• _WHAT IS NEEDED_: Rewrite the material from the line containing "You are a computer-use agent." through the end as a two-column CSV with the headers input and output, where each row pairs an input with its output in two quoted fields and line breaks become spaces. Leave the pictures out.

• _MATERIAL FOR THIS EXERCISE_:
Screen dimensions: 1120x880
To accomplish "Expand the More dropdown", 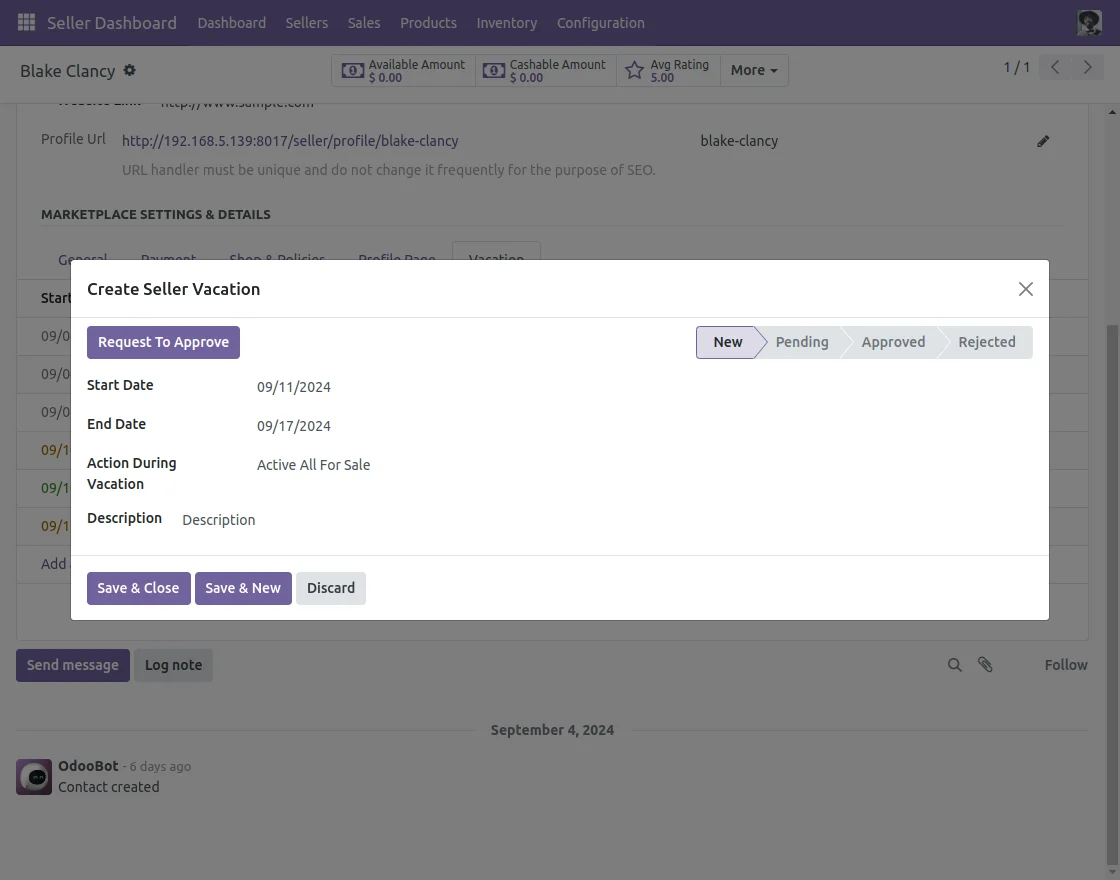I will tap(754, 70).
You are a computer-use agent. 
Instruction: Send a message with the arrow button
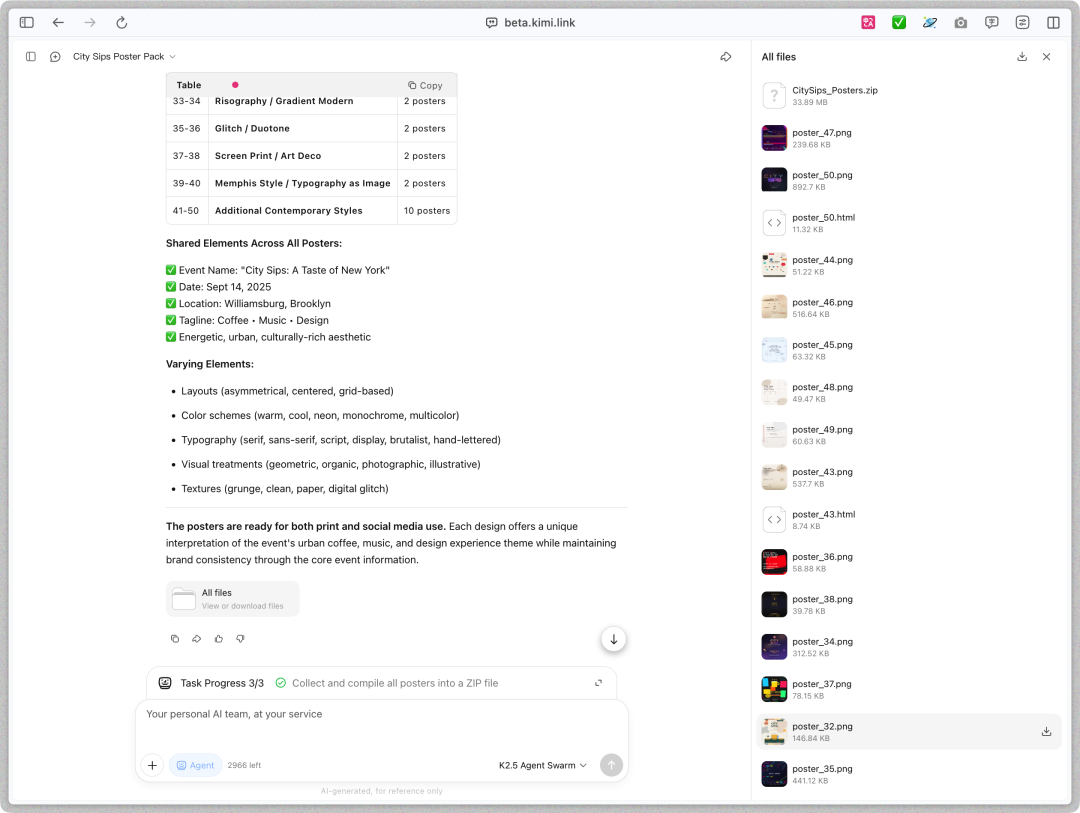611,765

• _RESPONSE TO THE TASK_:
input,output
"You are a computer-use agent. Instruction: Send a message with the arrow button","611,765"